--- Dataset extract Enclosed Below ---
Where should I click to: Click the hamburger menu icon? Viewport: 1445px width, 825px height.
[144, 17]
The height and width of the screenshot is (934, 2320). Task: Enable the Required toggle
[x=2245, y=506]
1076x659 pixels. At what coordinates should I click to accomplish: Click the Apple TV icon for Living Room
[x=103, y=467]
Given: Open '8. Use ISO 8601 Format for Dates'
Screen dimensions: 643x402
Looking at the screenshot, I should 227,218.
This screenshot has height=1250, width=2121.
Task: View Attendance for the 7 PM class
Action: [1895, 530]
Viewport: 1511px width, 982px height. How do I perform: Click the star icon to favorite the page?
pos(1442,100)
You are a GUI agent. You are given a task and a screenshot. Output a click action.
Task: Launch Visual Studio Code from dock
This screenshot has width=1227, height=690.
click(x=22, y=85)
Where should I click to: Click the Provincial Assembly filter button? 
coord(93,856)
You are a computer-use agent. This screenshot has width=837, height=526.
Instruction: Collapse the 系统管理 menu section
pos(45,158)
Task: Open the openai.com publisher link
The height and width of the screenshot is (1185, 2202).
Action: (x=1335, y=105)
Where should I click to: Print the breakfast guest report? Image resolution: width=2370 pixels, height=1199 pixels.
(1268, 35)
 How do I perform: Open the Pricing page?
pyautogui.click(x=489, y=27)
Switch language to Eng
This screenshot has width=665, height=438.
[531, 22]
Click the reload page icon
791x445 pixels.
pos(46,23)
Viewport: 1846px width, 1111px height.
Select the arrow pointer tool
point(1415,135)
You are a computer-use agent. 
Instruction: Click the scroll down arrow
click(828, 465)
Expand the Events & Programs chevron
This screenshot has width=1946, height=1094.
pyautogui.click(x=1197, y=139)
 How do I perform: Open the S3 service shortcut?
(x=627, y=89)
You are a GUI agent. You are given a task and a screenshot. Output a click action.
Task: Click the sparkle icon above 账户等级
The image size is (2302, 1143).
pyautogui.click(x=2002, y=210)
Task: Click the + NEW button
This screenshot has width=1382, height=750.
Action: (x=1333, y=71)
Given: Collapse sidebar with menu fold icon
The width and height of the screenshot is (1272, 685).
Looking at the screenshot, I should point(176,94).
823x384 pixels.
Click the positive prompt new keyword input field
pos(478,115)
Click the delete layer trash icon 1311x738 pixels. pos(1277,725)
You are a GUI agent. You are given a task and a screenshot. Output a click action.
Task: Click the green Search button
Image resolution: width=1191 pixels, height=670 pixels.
--- End of Enclosed Dataset extract ---
* What this task involves: Please make an exact copy of the lines from the one holding "How do I perform: Open the S3" through the final line of the records above, nothing more.

* Answer space:
 How do I perform: Open the S3 service shortcut?
(x=627, y=89)
You are a GUI agent. You are given a task and a screenshot. Output a click action.
Task: Click the sparkle icon above 账户等级
The image size is (2302, 1143).
pyautogui.click(x=2002, y=210)
Task: Click the + NEW button
This screenshot has width=1382, height=750.
Action: (x=1333, y=71)
Given: Collapse sidebar with menu fold icon
The width and height of the screenshot is (1272, 685).
Looking at the screenshot, I should point(176,94).
823x384 pixels.
Click the positive prompt new keyword input field
pos(478,115)
Click the delete layer trash icon 1311x738 pixels. pos(1277,725)
You are a GUI agent. You are given a task and a screenshot. Output a click action.
Task: Click the green Search button
Image resolution: width=1191 pixels, height=670 pixels.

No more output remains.